Bulent Kilic/AFP/Getty Images
Activists hold pictures of Syrian president Bashar Assad and fallen Libyan strongman Moammar Gadhafi as they take part in a demonstration on Aug. 28, 2011 at Taksim Square in Istanbul. Dozens of Syrian dissidents based in Turkey gathered in downtown Istanbul to protest the regime of Assad.
Bulent Kilic/AFP/Getty Images
Robert Dreyfuss is a contributing editor for The Nation.
Moammar Gadhafi is (pretty much) gone, and right on cue there's increasing talk about applying the Libya "model" to Syria. Meanwhile, I'm more worried that eventually they'll get around to applying that "model" to Iran.

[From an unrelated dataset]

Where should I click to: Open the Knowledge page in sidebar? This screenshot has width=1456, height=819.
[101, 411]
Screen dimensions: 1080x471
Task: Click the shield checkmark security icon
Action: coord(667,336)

The New York Times carries a piece titled: "U.S. Tactics in Libya May Be a Model for Other Efforts." By model, of course, they mean the mobilization of lethal force, including coordinated bombing attacks and precision missile strikes, tied closely to rebel military tactics, jointly run by the United States and NATO. In it, President Obama's advisers — including Ben Rhodes, the humanitarian interventionist hawk who supported the U.S. war in Libya — suggest that the Libyan action might easily be applied elsewhere. "How much we translate to Syria remains to be seen," says one adviser, anonymously. And the Times notes:
"The very fact that the administration has joined with the same allies that it banded with on Libya to call for Mr. Assad to go and to impose penalties on his regime could take the United States one step closer to applying the Libya model toward Syria."
Meanwhile, the Washington Post reports that Syrian rebels, stymied by Assad's heavy-handed repression, are increasingly debating calls for taking up arms and asking the United States and NATO to intervene militarily on their behalf. In an article headlined, "Calls in Syria for weapons, NATO intervention," the Post tells us:
"The success of Libya's rebels in toppling their dictator is prompting calls within the Syrian opposition for armed rebellion and NATO intervention after nearly six months of overwhelmingly peaceful demonstrations that have failed to dislodge President Bashar Assad.... Protesters in recent days have carried banners calling for a no-fly zone over Syria akin to the one that facilitated the Libyan revolt."
The Post accompanies that article with a scary piece warning that Assad has "weapons of mass destruction," i.e., chemical weapons.
President Obama is not President Bush, and I don't think that for a moment that Obama is seeking excuses to bomb and invade Middle East countries, as Bush was. Not do I think that Obama, preoccupied with the dismal economic mess that threatens to elect Rick Perry, wants to make foreign policy adventures his chief concern, although the White House might welcome a war or two to take Americans' minds off unemployment and stagnation.
But there's a kind of inexorability to these things. Just as Obama intervened reluctantly in Libya, only after he came under intense pressure from neoconservatives and humanitarian interventionists, it's all too possible that an intensified crisis in Syria, and even Iran, could lead Obama to seek NATO support for things like no-fly zones, blockades of shipping, and even air strikes.
What if, say, one of Syria's major cities, say, Hama, was taken over by rebels, à la Benghazi? Or what if one of Iran's cities, say, Shiraz, was seized by anti-regime forces there? It's fair to say that Syria and Iran are far more difficult cases than Libya, a empty desert nation whose civil conflict was likely not to spread. By contrast, war in Syria could affect Iraq, Turkey, Lebanon, Israel and Jordan, and war in Iran could have incalculable consequences from Pakistan and Afghanistan to the Persian Gulf. Still, you can already imagine the drumbeat from neocons and liberal interventionists that the United States cannot allow Syrians, or Iranians, to be massacred.